[Stored records]
◇ ◇ ◇ ◇ ◇ ◇ ◇

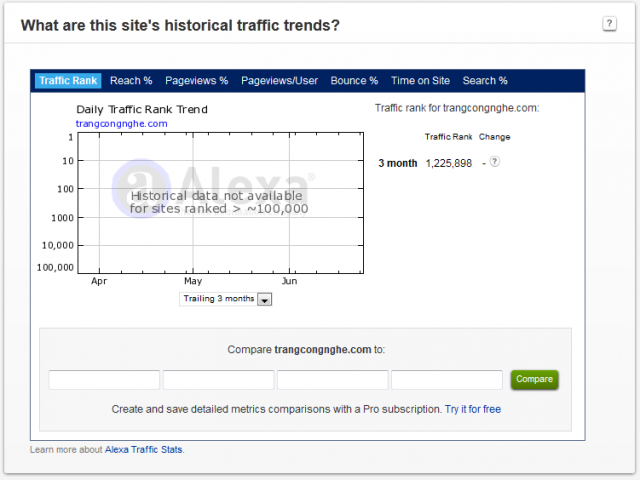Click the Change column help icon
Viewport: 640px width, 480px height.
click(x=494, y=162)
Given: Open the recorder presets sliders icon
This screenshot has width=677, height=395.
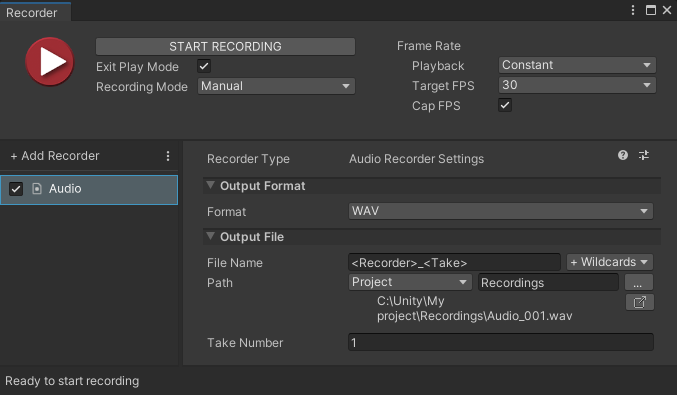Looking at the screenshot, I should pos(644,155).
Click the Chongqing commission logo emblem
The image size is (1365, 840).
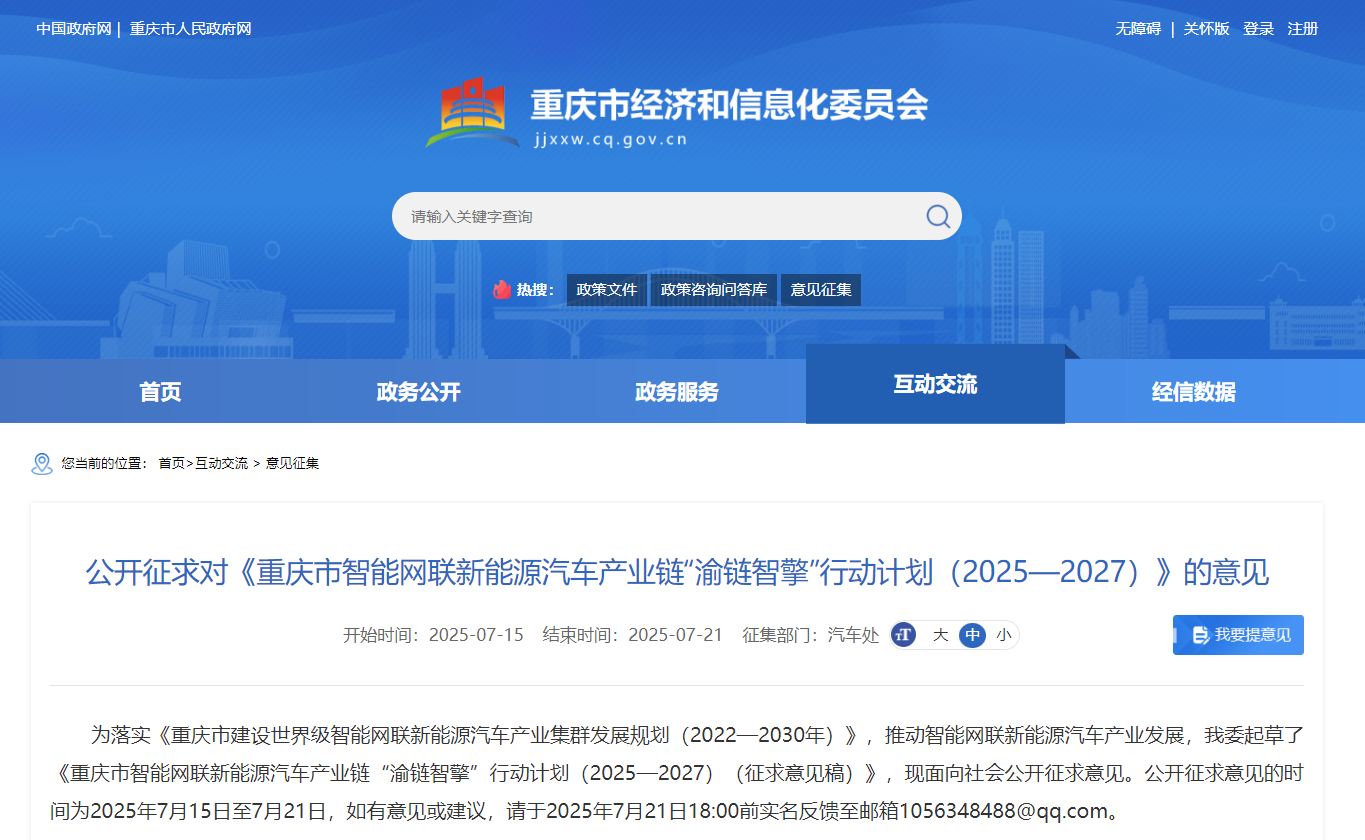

◇ ◇ ◇ ◇ ◇ ◇ ◇

## The problem
Return verbatim every line from the line containing "This screenshot has width=677, height=395." to the last line of the entries above, inclusive, and leave out the pictures.

## Your solution
This screenshot has width=677, height=395.
Looking at the screenshot, I should pos(644,155).
Click the Chongqing commission logo emblem
The image size is (1365, 840).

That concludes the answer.